Анализ А. Бадью показывает, насколько важно построить хотя бы фигуральный образ эстетической морфологии мышления, эстетического осмысления мыслительных форм (например, такая инновация в области морфологии мышления, как понятие превращенной формы, введенное М. Мамардашвили, специфицирует лицедейство социальной мысли), способов, каким конвергентное произведение организуется в одно завершенное целое, удивляющее метаморфозой своей гармоничной исполненности.
Заключение
Эстетическое постоянно раздвигает глыбы мира, чтобы освободить место для человеческой вместимости. Сгусток представлений, который связан с человеческим измерением, рождающим эстетический язык культуры познания, есть ни полуэпистемологическая, ни полуэстетическая целостность – ведь данные представления образуют тысячелетние наслоения метаязыка для интерпретации единства, духовного напряжения и противостояния истины, добра и красоты, воплощенных в метафизическом триптихе, отдельные части которого – наука, мораль и искусство – переходят друг в друга, объединяясь в структуры духовной первозданности.
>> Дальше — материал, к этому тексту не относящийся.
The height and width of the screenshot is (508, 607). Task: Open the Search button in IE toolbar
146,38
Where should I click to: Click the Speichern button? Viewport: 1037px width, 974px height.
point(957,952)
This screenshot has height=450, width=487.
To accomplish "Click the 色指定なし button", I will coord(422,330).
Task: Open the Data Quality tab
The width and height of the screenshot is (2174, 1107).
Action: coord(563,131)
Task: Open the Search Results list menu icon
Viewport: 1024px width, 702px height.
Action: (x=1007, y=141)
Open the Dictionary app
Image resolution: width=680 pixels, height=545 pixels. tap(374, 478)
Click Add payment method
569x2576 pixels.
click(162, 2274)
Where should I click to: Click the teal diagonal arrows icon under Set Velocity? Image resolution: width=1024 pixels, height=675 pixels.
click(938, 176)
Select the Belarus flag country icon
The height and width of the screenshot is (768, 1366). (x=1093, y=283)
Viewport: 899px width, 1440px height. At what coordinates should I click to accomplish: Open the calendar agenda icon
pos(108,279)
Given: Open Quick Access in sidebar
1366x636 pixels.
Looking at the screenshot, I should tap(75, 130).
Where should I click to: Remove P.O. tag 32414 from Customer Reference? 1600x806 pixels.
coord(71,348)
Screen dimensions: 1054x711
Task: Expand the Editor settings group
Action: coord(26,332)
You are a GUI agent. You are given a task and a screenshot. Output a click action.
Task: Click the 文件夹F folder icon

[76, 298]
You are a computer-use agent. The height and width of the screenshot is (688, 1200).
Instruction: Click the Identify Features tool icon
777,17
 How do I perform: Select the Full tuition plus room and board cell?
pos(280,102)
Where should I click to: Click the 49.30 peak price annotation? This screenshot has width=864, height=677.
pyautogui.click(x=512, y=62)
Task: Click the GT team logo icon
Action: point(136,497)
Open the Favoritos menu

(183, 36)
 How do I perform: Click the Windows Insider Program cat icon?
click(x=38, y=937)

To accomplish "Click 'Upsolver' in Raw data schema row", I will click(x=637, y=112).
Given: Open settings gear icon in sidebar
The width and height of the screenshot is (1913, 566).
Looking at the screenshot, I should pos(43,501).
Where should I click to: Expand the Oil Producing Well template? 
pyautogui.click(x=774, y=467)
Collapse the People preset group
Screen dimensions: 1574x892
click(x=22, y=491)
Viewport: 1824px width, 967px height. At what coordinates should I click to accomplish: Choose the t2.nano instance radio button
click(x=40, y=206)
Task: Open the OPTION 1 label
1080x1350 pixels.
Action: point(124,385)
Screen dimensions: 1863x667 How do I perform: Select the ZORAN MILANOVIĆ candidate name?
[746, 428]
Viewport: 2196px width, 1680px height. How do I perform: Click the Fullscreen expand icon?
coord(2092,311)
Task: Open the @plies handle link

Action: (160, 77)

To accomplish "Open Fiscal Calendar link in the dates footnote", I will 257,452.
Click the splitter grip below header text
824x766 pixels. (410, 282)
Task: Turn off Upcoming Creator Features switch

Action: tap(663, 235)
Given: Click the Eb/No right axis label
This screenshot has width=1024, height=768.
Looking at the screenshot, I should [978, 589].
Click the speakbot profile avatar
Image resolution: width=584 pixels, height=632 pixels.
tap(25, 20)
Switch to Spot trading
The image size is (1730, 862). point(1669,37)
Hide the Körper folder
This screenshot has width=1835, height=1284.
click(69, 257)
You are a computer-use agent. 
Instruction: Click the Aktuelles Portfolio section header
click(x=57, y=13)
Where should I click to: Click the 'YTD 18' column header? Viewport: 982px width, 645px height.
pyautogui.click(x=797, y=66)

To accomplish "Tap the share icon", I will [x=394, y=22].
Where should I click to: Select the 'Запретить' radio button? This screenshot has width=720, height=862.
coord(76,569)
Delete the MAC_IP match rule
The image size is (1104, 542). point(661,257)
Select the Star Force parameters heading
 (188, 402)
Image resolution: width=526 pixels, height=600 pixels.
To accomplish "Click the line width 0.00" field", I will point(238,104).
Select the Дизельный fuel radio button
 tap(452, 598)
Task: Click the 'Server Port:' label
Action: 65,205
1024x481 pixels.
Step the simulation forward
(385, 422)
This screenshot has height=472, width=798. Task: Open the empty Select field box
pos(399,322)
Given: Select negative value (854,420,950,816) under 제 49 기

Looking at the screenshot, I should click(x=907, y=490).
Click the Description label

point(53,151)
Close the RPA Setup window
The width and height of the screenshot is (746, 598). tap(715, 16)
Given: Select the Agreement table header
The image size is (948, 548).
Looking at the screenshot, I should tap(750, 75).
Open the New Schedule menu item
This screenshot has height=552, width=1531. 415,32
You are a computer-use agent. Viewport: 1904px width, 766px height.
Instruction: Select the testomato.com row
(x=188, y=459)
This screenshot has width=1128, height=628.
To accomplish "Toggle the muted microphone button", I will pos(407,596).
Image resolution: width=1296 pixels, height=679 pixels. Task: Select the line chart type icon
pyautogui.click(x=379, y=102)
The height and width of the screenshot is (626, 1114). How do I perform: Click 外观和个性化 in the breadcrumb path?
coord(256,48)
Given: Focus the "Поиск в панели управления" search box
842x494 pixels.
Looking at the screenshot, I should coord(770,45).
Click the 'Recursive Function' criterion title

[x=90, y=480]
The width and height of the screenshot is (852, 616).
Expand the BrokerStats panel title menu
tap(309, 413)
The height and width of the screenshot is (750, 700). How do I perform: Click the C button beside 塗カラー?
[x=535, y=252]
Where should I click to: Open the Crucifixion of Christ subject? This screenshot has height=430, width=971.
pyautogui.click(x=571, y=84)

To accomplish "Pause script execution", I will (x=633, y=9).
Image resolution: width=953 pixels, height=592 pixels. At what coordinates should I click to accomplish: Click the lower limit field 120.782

Размышляя над вопросом о степени понимающего проникновения искусства в сознание разума, Ницше говорит о драматизме отношений между мудростью и искусством: "Безудержное стремление к знанию, истине и мудрости в этом мире видимости казалось мне осквернением основного метафизического стремления, извращеньем естества: и только справедливо <думал я>, что мудрость своею острой вершиной оборачивается против мудреца. Мудрость обнаруживает свою противоестественность, враждебно выступая против искусства: желание познавать там, где спасительна как раз видимость, – да ведь это извращение…". Но даже если говорить о высшей степени враждебности – войне между мудростью и искусством, то следует помнить, что сама Афина Паллада, богиня войны и мудрости, являлась одновременно и богиней знаний, искусств и ремесел, поэтому сова Миневры, отправляющаяся в свой философский полет в сумерки, обладает и художественным даром предчувствия рассвета. С приведенными суждениями Ницше вряд ли согласился бы М. Хайдеггер, который само искусство мыслил как событие истины, достигающее истока творения (der Ursprung des Werkes).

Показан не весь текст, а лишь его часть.